In my last life, I learned this from Seraphina.
After she had already become his beloved.
I almost laughed at the memory.
Even the secrets of my fiancé had reached me through the girl who stole him.
Very well.
This time, I would use him first.
That afternoon, I told my mother I wished to visit Prince Kael.

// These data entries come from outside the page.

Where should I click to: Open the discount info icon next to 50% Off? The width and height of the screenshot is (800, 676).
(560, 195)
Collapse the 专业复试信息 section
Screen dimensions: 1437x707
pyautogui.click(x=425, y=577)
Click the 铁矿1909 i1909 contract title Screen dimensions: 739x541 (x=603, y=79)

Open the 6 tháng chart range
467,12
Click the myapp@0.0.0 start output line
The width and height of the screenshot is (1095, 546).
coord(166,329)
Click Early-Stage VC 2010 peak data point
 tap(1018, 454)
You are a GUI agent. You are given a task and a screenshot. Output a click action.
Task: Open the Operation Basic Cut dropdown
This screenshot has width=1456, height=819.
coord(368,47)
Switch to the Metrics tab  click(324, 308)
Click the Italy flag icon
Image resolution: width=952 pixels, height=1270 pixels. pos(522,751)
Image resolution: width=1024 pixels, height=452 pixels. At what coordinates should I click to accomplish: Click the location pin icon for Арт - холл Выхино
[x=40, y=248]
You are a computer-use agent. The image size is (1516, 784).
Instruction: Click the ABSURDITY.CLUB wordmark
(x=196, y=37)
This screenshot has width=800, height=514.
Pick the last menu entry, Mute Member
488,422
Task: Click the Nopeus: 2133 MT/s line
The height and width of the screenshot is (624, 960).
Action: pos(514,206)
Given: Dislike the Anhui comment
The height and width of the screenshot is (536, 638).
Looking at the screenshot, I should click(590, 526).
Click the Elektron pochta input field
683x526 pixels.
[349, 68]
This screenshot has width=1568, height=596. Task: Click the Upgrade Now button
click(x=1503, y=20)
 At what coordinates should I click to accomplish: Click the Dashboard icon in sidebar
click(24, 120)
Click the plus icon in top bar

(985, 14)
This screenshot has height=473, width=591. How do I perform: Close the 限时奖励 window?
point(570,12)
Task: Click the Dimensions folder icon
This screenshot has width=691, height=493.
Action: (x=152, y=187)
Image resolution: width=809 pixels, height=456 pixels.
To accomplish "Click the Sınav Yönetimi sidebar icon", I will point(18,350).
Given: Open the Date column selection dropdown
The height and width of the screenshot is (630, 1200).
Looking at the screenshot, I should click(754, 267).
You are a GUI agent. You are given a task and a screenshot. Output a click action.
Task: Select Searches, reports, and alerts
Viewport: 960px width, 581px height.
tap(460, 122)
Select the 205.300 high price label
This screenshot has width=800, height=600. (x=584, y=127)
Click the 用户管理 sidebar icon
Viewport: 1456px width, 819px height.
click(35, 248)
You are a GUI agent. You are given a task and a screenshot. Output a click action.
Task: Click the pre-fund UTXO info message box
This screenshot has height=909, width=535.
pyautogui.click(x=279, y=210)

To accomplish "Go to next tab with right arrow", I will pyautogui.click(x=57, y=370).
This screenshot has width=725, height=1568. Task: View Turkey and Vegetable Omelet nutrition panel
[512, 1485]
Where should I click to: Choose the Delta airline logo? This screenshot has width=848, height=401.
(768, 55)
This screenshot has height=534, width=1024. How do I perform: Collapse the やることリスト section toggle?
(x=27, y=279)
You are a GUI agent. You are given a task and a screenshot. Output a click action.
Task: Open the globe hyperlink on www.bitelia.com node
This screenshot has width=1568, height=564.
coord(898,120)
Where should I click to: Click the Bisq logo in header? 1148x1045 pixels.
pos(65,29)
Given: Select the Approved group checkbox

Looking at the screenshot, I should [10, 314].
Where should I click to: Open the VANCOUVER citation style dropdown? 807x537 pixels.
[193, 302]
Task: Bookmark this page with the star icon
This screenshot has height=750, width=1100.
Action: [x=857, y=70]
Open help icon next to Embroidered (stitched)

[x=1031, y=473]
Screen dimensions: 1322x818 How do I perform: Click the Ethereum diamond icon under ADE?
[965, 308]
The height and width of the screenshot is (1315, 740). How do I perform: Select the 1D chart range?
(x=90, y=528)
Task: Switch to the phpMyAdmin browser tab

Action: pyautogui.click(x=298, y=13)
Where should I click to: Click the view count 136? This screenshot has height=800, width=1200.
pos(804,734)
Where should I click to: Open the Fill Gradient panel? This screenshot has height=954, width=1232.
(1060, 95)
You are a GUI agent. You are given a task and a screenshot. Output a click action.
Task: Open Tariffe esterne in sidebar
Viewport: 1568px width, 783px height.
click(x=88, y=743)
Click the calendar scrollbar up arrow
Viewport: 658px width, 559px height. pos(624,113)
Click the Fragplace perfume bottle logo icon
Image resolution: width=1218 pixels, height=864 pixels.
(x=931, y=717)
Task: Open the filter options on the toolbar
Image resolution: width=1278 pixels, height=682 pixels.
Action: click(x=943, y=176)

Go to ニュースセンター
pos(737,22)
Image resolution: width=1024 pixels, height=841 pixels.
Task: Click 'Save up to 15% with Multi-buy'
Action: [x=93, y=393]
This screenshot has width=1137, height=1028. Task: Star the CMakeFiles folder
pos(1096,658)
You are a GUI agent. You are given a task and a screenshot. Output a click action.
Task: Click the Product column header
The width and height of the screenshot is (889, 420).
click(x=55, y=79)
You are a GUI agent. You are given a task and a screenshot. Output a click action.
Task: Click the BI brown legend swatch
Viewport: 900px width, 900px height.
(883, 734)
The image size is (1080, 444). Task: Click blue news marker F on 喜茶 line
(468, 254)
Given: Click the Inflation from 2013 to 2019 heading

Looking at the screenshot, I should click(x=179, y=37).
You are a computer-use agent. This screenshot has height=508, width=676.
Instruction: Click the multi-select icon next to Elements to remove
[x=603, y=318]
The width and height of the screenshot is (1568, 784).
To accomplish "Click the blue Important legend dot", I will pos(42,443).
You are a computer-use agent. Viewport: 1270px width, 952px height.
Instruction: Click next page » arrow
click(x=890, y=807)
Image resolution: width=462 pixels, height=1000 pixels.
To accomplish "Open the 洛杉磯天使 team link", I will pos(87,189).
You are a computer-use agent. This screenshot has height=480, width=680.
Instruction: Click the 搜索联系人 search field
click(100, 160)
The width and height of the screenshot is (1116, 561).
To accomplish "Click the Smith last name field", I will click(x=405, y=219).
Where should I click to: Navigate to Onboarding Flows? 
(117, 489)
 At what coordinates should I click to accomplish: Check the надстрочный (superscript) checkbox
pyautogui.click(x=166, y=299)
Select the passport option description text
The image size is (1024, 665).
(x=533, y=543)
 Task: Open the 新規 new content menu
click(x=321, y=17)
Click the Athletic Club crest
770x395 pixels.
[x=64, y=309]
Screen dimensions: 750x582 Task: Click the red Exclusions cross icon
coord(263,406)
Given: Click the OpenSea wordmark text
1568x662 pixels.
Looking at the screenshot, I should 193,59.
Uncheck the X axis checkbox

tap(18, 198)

Mother looked surprised but pleased.
“You two have been distant lately,” she said. “It is good for an engaged couple to speak more.”
I lowered my eyes.
“Yes, Mother.”
I did not tell her that the man she hoped would protect me had once killed me.
I did not tell her that I no longer believed in protection.
I brought Seraphina with me to the palace.
Partly because I wanted Kael to see the phoenix pin in her hair.
Partly because I wanted to know when fate would begin pulling them together.
The palace gates opened beneath a gray winter sky.
I stepped down from the carriage.
Then froze.
Prince Kael himself was waiting for me.
Not a servant.
Not a guard.
Him.
He wore a dark cloak trimmed with silver fur. Snow dusted his black hair. His face was paler than I remembered, but his eyes—
His eyes were wrong.
They were not cold.
They were not distant.
They looked at me like a man seeing a ghost return from the grave.
“Mira,” he said.
My fingers tightened beneath my sleeves.
Behind me, Seraphina stepped down.
The phoenix tassel chimed in her hair.
Kael heard it.
His gaze moved to her.
For one second, the air between us went still.
He saw the pin.
He knew it was his gift.
In my last life, this would have been the moment his attention shifted to her.
The moment fate began.
Instead, Kael looked back at me.
“Are you cold?” he asked softly.
I stared at him.
What game was this?
I smiled.
“A little, Your Highness.”
Pain flashed across his face when I called him that.
Interesting.
Very interesting.
Perhaps I was not the only one who remembered dying.